**Task item**.
Search the records for "cell". Copy every line where it appears.
BEGIN Data in this exercise
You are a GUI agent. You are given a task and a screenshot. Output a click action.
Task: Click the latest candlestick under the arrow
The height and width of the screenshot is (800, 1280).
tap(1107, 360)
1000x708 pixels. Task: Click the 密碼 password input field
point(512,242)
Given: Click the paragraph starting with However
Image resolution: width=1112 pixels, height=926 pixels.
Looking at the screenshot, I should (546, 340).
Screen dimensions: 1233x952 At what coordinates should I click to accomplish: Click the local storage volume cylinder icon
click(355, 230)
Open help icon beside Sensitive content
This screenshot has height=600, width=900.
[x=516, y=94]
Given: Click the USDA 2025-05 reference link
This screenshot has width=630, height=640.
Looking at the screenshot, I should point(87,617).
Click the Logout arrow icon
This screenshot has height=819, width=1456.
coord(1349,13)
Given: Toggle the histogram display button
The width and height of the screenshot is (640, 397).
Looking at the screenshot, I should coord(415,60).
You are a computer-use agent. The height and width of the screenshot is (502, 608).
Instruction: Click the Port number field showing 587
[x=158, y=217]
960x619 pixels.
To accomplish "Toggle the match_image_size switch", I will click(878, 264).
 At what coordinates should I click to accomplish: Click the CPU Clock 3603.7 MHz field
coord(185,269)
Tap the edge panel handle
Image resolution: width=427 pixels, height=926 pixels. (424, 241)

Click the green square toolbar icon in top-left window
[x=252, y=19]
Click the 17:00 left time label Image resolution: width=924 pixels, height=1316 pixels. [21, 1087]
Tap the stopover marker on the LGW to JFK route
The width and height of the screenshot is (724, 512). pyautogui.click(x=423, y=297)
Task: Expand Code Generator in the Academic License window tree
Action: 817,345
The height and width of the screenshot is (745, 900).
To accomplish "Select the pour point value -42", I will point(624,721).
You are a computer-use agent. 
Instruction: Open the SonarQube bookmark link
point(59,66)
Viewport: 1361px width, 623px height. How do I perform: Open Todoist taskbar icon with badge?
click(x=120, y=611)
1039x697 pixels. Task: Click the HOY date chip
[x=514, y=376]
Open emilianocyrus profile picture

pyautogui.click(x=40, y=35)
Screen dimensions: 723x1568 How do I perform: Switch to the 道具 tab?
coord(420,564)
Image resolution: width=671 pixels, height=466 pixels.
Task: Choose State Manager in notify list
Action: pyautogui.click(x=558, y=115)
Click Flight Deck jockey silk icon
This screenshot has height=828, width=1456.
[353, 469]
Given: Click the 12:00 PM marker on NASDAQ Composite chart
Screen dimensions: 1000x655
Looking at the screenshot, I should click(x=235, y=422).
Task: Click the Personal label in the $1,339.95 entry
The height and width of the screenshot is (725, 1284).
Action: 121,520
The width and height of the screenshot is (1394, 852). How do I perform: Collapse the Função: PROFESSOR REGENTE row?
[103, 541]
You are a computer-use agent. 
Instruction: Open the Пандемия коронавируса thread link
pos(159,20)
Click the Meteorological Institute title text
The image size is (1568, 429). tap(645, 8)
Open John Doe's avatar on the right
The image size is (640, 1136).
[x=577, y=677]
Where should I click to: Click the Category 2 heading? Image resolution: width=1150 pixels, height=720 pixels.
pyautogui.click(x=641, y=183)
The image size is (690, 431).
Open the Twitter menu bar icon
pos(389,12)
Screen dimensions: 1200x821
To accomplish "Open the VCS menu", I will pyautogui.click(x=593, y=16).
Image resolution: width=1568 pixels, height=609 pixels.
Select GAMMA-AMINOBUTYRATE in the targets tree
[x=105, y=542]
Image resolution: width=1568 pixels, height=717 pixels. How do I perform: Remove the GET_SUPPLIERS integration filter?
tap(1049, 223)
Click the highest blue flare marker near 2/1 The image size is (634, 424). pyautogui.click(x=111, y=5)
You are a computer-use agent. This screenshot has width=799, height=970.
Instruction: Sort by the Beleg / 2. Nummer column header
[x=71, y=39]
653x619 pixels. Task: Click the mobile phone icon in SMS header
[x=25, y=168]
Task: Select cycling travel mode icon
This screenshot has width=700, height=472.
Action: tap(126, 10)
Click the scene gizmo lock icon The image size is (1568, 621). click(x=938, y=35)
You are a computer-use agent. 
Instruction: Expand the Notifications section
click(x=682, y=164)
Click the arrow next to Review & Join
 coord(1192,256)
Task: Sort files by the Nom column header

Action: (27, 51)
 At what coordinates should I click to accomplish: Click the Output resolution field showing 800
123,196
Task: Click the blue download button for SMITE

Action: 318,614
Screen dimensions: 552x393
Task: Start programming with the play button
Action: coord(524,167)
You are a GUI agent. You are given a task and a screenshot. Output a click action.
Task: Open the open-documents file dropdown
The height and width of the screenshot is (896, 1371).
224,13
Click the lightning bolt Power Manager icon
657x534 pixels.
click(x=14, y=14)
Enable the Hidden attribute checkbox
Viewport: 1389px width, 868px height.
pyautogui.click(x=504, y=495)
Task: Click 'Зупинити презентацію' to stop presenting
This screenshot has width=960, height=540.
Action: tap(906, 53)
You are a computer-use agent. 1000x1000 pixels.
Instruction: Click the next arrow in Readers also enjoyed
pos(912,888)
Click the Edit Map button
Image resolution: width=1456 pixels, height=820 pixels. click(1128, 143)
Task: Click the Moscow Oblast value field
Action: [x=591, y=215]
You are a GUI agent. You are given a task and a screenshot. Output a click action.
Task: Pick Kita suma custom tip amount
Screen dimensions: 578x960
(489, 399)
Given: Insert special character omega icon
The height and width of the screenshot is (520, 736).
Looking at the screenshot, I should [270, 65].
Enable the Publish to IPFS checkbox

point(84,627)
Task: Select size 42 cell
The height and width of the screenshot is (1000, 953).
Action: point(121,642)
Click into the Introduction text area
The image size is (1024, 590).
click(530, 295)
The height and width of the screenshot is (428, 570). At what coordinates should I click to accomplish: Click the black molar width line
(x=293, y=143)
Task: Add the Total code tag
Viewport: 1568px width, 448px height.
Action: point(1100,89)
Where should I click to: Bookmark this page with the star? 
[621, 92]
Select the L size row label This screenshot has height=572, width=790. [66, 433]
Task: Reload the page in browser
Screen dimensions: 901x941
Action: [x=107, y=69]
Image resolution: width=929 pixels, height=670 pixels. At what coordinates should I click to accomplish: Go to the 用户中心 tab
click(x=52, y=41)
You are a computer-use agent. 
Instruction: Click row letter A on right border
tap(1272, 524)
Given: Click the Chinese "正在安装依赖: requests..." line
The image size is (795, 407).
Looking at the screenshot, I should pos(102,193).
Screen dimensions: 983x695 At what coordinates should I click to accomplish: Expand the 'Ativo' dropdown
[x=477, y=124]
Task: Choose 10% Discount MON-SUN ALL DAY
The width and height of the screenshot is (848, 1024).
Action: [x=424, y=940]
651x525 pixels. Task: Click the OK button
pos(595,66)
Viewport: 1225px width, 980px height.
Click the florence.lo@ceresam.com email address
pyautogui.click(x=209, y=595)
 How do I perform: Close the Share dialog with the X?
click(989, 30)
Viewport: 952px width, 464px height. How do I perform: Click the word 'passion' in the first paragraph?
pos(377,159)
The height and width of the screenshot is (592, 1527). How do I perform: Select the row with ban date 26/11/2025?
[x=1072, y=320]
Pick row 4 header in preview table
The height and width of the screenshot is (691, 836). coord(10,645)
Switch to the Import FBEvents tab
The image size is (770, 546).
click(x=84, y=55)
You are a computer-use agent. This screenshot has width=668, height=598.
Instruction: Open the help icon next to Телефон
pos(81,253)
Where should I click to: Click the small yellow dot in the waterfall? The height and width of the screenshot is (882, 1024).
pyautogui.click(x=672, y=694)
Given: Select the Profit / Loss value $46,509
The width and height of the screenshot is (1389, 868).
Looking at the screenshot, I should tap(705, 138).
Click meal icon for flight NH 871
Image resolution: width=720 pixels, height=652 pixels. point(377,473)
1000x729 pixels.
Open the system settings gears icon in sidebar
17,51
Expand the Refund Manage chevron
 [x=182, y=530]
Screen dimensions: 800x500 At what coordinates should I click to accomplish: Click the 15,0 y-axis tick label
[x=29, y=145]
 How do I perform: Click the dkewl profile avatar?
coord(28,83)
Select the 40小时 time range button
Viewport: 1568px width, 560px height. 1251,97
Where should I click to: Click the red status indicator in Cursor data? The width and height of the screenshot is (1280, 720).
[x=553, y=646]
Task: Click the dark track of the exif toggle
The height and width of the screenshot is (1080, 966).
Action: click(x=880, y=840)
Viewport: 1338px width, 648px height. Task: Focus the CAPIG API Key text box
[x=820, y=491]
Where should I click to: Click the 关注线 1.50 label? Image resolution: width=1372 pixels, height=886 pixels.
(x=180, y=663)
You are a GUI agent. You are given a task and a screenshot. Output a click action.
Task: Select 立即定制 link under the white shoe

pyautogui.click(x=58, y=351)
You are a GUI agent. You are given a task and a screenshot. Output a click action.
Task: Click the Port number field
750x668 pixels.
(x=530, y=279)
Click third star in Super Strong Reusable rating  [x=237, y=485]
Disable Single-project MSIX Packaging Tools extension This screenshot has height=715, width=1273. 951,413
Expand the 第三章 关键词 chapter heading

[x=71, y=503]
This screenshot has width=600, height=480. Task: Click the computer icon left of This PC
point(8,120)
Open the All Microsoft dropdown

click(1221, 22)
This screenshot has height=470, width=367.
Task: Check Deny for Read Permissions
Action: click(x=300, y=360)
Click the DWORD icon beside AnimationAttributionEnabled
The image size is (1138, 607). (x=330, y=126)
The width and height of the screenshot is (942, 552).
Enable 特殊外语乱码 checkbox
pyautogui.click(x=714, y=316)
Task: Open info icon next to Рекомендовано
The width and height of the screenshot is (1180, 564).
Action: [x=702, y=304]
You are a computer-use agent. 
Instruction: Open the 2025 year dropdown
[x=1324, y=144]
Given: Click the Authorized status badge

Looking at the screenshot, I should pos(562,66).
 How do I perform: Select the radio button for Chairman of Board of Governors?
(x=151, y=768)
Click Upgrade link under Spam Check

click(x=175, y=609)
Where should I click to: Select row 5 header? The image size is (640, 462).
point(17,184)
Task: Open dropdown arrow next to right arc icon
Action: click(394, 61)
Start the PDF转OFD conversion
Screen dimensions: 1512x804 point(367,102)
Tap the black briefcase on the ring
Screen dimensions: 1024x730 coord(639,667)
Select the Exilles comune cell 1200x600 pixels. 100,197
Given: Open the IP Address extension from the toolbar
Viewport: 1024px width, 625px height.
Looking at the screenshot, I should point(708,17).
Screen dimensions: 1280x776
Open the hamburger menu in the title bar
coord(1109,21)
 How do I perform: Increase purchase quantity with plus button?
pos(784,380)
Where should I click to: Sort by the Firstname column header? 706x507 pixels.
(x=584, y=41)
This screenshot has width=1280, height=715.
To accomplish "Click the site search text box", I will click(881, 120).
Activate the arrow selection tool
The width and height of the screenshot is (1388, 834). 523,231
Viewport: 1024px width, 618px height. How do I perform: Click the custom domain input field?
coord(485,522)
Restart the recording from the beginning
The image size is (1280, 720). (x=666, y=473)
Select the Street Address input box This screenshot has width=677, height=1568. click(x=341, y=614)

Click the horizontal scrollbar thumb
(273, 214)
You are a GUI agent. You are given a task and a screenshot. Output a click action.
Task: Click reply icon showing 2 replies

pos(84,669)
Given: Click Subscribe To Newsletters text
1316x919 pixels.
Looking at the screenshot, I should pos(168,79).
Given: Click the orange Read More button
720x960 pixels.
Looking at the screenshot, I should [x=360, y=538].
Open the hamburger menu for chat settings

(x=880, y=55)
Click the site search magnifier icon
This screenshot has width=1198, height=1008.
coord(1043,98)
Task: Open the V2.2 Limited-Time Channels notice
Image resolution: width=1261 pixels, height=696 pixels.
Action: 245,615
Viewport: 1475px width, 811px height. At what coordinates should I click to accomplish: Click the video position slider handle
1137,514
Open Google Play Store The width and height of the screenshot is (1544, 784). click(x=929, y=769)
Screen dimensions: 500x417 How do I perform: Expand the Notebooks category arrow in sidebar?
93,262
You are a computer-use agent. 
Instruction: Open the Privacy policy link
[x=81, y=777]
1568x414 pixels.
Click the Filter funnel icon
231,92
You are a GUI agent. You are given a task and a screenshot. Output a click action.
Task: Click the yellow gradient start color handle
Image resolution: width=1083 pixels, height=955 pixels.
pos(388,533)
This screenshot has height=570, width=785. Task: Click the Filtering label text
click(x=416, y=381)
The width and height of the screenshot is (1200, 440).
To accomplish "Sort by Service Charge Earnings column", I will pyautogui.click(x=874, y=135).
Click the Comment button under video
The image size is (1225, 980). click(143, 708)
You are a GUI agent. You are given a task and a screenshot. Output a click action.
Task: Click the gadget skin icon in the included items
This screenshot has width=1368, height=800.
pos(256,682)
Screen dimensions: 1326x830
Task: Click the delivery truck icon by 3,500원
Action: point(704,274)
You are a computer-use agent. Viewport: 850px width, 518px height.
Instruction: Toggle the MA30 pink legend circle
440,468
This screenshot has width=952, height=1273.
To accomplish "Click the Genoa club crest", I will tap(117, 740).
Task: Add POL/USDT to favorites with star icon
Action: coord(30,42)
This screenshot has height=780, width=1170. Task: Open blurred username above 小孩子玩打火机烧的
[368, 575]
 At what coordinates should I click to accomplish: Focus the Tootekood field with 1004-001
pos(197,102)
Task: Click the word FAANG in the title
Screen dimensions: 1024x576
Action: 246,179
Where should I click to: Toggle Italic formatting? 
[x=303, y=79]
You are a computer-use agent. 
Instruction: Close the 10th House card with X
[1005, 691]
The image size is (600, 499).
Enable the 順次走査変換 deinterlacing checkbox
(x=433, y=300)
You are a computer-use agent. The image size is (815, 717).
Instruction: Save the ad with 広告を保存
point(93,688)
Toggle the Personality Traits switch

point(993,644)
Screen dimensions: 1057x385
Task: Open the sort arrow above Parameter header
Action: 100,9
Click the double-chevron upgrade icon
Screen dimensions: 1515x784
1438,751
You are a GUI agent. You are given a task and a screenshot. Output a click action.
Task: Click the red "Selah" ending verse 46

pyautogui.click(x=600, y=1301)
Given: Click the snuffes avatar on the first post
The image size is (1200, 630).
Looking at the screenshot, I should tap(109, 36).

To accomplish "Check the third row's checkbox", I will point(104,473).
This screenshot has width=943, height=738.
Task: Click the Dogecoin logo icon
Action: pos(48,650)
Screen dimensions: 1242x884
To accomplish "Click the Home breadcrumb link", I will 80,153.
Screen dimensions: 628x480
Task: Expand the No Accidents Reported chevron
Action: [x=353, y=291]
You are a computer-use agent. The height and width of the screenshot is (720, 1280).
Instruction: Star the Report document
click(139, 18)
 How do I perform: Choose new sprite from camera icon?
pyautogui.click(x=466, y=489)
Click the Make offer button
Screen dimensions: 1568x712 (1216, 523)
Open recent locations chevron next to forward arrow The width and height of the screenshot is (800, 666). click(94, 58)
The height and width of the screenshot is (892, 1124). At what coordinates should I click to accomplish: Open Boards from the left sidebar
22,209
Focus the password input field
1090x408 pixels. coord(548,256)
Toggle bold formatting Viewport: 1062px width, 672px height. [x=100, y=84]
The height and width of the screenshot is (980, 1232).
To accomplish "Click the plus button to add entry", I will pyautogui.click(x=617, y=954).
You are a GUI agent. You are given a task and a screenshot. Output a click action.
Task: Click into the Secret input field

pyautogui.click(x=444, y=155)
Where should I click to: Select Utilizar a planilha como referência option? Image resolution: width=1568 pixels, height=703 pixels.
END Data in this exercise
**Exercise solution**.
Task: Select size 42 cell
Select the Exilles comune cell 1200x600 pixels. 100,197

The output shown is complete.